_WHAT NEEDS TO BE DONE_
Your answer must consist of every line from the data below that includes the word "three".

_DATA SUPPLIED_

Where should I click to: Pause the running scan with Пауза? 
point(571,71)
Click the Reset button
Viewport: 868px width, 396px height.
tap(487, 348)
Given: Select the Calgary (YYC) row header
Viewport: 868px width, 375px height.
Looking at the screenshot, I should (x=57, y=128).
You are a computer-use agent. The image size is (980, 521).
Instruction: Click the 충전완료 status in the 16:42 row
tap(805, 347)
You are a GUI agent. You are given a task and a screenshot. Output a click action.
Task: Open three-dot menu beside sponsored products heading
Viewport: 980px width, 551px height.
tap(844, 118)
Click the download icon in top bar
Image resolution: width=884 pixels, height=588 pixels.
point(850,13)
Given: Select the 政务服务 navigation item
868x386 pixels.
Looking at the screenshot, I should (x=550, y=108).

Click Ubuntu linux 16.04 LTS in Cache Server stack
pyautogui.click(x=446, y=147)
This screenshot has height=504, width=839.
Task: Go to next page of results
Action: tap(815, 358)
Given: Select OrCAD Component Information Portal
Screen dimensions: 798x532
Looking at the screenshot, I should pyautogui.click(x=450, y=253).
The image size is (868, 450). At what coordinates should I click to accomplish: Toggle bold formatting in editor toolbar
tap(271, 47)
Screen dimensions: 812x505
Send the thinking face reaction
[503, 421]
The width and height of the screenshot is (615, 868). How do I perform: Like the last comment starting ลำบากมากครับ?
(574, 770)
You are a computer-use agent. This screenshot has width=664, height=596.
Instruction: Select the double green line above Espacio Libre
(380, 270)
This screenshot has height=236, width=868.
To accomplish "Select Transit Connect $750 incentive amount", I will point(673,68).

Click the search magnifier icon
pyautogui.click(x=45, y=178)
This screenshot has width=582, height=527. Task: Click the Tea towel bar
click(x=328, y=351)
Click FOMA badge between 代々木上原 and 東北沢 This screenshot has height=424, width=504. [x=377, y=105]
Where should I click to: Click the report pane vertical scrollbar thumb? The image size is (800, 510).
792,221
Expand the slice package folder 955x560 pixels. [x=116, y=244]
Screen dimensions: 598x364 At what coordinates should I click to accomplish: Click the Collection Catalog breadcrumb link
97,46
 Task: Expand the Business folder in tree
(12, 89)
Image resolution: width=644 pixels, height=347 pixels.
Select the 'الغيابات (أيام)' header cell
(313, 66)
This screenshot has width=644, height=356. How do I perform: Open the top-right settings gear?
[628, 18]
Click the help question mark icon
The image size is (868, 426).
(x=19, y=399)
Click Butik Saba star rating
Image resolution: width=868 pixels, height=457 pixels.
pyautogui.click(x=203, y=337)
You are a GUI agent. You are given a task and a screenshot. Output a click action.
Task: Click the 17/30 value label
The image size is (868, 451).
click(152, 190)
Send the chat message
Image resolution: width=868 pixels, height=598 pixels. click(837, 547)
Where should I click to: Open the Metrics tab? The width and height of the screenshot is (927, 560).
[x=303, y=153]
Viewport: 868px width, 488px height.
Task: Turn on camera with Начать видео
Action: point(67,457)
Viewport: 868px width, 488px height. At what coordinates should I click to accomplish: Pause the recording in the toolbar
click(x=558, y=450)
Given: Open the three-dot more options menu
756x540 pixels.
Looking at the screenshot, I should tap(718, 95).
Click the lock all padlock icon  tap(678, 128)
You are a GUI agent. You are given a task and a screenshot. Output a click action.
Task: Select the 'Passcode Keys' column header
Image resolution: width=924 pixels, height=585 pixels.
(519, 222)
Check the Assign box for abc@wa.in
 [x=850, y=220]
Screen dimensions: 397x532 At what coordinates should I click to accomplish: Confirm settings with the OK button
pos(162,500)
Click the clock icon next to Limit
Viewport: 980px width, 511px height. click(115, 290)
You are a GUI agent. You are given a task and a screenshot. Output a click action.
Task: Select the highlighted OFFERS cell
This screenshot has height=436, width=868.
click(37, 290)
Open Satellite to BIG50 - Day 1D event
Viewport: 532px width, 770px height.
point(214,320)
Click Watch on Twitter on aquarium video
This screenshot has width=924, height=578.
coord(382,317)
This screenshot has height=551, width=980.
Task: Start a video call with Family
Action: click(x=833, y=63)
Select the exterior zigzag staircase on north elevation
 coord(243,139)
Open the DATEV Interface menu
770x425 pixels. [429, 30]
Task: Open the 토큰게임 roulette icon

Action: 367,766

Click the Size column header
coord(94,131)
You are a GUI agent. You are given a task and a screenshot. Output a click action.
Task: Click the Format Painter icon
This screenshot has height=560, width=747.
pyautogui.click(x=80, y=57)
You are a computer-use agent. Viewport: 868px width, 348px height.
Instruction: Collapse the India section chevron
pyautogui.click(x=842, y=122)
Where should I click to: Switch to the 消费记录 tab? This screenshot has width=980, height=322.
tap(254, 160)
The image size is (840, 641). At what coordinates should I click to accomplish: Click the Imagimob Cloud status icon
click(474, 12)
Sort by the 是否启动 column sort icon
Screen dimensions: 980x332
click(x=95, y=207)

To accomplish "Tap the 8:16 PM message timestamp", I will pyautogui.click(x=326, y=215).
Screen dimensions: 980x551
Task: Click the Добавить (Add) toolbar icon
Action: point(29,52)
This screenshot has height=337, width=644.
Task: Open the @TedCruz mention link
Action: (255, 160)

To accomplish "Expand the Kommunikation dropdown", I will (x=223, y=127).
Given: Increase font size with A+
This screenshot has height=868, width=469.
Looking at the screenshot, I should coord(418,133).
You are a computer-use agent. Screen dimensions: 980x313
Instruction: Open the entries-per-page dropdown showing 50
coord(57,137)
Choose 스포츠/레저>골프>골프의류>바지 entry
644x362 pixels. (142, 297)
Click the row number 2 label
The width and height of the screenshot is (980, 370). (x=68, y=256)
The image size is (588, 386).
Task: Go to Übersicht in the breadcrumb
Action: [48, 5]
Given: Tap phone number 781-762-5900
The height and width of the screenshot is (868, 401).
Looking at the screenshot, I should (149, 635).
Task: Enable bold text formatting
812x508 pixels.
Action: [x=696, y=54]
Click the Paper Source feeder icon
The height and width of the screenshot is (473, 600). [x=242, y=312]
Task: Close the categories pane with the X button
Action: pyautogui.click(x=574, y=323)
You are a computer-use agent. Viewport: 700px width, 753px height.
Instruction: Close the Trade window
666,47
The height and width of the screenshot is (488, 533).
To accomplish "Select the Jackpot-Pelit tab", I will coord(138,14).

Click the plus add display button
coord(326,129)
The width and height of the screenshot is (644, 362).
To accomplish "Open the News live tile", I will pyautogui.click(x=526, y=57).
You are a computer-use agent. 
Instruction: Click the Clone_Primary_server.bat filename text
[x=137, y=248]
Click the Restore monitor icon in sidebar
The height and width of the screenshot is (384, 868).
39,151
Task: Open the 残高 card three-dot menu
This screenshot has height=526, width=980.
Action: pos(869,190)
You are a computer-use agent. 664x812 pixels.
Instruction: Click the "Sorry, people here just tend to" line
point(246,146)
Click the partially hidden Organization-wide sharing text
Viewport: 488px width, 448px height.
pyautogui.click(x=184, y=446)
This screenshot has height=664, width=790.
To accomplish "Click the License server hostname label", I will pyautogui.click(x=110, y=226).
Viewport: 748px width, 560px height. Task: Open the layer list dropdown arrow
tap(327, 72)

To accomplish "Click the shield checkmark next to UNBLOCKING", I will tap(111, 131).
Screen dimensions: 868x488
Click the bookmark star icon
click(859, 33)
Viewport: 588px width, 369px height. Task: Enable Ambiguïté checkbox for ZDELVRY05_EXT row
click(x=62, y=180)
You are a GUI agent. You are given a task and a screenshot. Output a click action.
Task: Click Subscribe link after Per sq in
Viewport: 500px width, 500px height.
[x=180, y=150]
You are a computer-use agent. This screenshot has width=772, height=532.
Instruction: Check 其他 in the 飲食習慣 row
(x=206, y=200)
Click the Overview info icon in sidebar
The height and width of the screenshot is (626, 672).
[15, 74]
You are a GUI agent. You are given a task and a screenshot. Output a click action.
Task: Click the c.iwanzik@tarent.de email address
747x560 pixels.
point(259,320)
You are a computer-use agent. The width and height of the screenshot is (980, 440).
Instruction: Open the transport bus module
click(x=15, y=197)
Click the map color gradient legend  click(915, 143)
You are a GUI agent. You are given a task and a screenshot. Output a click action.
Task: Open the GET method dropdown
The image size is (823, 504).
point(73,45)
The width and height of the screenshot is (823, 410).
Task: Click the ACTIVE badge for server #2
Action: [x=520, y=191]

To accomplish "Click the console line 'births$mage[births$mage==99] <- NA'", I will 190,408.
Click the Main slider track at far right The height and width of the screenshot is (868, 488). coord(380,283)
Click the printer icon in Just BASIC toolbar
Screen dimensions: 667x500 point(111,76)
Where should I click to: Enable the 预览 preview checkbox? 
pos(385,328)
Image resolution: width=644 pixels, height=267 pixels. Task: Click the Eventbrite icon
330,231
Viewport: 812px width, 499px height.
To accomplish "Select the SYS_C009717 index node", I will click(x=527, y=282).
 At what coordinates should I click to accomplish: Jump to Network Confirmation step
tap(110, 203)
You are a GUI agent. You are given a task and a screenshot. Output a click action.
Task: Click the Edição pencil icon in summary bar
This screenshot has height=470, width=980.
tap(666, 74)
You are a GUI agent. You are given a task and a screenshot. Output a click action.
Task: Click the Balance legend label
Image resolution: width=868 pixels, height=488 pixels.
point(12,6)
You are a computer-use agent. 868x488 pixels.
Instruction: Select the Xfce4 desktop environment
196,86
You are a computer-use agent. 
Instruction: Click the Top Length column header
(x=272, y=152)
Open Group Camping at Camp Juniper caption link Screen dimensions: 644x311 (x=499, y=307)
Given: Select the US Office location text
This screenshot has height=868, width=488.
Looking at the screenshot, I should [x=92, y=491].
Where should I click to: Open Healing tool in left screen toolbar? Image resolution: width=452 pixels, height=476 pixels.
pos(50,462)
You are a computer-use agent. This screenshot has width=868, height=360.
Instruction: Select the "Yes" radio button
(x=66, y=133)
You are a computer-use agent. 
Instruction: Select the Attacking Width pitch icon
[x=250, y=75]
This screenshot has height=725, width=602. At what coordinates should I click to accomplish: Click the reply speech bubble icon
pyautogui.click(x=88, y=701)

_RESULT_
Task: Open three-dot menu beside sponsored products heading
Given: Open the three-dot more options menu
Task: Open the 残高 card three-dot menu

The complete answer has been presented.